FOMCへの注目度が高まりましたね。これまで年4回だった会合後の記者会見も、今回からは毎回行われるようになります。
ハト派的な発言があるのでしょうが、それはすでに想定されています。ハト派発言が出たところで米ドル売りポジションが巻き戻される「バイ・ザ・ファクト」的な動きとなる可能性にも留意しておきたいですね。
■米政府期間閉鎖は解除へ。ユーロ/米ドルは小動きが続く?
昨年(2018年)12月22日(土)から続いていた米政府機関の一部閉鎖ですが、2月15日(金)までのつなぎ予算が可決され、やっと解除される見通しです。

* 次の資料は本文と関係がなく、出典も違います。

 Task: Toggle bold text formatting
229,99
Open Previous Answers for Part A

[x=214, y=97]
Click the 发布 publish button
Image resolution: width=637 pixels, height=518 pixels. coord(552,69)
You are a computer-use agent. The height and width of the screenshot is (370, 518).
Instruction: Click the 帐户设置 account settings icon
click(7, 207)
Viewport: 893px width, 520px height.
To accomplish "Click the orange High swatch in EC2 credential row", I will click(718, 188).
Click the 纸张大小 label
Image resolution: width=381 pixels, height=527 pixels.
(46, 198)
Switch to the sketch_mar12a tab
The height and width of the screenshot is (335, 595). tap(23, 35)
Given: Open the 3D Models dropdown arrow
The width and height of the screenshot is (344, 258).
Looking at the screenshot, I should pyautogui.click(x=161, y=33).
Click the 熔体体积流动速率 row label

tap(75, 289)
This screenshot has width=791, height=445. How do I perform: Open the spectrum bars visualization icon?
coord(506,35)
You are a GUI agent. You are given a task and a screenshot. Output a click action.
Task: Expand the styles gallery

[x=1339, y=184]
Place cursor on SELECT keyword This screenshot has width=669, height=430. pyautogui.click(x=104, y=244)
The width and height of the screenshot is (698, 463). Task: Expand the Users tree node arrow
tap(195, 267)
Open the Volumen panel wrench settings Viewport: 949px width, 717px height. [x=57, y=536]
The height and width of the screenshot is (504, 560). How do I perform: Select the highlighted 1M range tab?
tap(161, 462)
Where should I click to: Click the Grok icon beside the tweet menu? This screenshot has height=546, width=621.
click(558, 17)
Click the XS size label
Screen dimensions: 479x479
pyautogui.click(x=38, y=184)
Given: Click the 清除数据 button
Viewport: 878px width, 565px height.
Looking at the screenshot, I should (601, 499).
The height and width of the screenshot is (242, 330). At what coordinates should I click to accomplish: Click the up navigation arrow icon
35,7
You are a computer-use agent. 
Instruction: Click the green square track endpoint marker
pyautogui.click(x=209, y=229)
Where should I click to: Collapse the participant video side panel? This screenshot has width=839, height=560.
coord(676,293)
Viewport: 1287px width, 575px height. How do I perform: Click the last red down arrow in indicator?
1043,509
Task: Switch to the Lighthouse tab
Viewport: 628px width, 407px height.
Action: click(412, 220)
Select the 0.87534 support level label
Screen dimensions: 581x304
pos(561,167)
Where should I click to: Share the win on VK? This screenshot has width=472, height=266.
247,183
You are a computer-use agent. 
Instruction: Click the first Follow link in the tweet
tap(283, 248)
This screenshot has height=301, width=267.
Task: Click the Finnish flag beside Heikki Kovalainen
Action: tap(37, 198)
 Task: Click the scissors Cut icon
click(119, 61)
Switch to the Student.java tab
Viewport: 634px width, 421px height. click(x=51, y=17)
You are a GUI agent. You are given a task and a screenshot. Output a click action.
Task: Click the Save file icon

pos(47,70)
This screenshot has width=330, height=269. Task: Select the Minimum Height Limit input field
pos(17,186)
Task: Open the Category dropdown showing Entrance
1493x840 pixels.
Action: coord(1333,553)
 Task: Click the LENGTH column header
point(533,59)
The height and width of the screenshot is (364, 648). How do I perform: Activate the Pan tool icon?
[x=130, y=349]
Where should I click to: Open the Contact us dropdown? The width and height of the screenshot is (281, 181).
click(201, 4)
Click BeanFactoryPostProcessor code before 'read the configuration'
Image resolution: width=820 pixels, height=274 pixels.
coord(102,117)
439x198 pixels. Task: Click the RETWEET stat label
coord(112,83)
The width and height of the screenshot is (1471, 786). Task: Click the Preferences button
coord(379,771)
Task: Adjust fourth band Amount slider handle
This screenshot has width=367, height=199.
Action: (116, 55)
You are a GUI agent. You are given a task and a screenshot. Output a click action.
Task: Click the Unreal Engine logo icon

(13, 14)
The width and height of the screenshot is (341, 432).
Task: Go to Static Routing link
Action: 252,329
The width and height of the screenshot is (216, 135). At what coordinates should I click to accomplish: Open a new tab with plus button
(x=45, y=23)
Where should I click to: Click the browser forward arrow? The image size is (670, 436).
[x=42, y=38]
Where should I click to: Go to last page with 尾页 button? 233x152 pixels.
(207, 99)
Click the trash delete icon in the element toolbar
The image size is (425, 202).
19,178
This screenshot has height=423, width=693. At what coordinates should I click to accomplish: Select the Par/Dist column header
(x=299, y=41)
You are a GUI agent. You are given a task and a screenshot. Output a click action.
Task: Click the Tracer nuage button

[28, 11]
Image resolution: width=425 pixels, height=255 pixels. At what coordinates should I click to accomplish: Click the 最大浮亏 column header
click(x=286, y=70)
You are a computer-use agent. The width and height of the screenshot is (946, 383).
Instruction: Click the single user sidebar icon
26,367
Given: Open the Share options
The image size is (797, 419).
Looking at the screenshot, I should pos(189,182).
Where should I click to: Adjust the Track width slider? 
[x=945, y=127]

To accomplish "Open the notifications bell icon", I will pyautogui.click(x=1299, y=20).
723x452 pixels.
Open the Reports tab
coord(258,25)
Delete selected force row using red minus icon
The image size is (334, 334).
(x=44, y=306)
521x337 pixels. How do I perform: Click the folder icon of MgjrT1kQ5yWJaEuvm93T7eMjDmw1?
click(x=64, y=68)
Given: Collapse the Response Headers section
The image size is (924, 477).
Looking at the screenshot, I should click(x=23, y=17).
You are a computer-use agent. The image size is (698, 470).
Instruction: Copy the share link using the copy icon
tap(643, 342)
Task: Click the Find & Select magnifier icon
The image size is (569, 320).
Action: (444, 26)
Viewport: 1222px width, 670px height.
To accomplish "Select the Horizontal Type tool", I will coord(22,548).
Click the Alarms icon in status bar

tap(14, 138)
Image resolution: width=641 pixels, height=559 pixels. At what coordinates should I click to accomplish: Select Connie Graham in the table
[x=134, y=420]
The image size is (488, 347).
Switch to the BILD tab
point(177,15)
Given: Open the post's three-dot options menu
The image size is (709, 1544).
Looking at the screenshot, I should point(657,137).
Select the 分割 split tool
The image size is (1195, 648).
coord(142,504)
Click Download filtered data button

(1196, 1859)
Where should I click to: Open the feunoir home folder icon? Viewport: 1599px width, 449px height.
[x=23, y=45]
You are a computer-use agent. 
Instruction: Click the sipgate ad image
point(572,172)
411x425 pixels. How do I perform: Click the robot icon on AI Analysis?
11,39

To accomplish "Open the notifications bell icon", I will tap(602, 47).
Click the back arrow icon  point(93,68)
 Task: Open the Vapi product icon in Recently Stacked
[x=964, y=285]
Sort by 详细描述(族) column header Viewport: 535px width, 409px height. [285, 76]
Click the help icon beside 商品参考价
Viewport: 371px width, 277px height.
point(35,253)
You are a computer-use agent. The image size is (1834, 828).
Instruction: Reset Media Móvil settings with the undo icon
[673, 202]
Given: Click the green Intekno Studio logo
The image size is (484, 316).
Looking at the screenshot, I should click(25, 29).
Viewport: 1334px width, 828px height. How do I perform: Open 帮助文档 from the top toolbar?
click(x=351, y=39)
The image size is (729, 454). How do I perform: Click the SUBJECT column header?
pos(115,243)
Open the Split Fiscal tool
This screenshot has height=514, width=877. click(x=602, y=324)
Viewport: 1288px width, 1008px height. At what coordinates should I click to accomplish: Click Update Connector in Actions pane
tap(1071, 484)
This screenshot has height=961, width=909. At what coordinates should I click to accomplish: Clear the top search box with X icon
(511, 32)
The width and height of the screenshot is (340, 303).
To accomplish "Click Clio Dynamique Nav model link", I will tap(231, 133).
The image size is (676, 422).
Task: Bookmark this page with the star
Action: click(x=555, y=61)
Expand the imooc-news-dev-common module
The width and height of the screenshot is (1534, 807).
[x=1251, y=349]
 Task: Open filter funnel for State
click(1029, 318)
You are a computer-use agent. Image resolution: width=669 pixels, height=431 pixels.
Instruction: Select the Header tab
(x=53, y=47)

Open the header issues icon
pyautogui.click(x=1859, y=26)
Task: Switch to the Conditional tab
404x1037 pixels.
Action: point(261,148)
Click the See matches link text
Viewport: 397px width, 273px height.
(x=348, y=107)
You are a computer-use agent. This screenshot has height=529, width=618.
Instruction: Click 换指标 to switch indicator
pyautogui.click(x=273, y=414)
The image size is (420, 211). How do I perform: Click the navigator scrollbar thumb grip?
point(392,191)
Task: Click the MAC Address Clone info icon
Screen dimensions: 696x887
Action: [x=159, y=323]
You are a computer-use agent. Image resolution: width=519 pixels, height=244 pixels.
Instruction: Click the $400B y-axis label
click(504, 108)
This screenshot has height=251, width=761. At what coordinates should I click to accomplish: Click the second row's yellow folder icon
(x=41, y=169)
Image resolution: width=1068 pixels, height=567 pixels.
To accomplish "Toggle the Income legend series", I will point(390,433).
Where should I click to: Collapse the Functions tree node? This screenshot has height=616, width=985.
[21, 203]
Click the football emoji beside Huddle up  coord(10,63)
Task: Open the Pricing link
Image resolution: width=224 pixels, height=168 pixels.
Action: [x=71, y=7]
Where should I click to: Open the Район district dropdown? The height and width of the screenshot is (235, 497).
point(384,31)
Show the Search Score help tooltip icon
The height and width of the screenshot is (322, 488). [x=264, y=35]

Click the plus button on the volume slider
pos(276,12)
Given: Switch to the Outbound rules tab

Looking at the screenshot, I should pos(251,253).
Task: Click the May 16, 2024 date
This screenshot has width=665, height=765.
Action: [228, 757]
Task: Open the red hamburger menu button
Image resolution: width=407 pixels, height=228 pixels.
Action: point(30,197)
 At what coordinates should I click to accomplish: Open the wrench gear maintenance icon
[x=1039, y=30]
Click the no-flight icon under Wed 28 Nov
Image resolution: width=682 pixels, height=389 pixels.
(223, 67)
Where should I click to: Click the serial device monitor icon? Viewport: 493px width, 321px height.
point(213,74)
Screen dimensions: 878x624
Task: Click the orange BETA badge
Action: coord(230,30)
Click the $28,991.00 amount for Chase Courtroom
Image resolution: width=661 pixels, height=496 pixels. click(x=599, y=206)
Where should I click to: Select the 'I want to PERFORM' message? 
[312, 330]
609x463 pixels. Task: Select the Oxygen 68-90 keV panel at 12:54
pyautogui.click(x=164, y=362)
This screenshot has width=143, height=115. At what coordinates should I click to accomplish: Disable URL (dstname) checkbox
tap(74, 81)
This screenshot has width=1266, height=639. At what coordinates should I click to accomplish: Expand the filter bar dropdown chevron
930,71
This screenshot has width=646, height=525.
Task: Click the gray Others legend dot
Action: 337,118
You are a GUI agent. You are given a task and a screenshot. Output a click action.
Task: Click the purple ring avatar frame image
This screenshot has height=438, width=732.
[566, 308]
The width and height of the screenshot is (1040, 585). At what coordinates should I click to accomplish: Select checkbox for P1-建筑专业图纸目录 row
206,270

2月15日(金)までの3週間で、なんとか合意を取り付けるのでしょう。このニュースが出たのは、1月26日(土)早朝。まだマーケットが開いている時間でしたが、さほど反応はありませんでした。
米政府機関が閉鎖されてから米株は、ずっと上昇していました。マーケットはあまり気にしていないようですね。
FRBのバランスシート縮小打ち止め報道の方が、よっぽど大きなインパクトがありました。為替市場では、直後から米ドル独歩安となりましたね。
(出所:Bloomberg)
ただ、ユーロ/米ドルは1.13ドルから1.15ドル、米ドル/円も109円台でのレンジを抜け出せないまま。
特にユーロ/米ドルは、昨年(2018年)の米ドル/円のように値動きの小さな相場が続く可能性もありそうです。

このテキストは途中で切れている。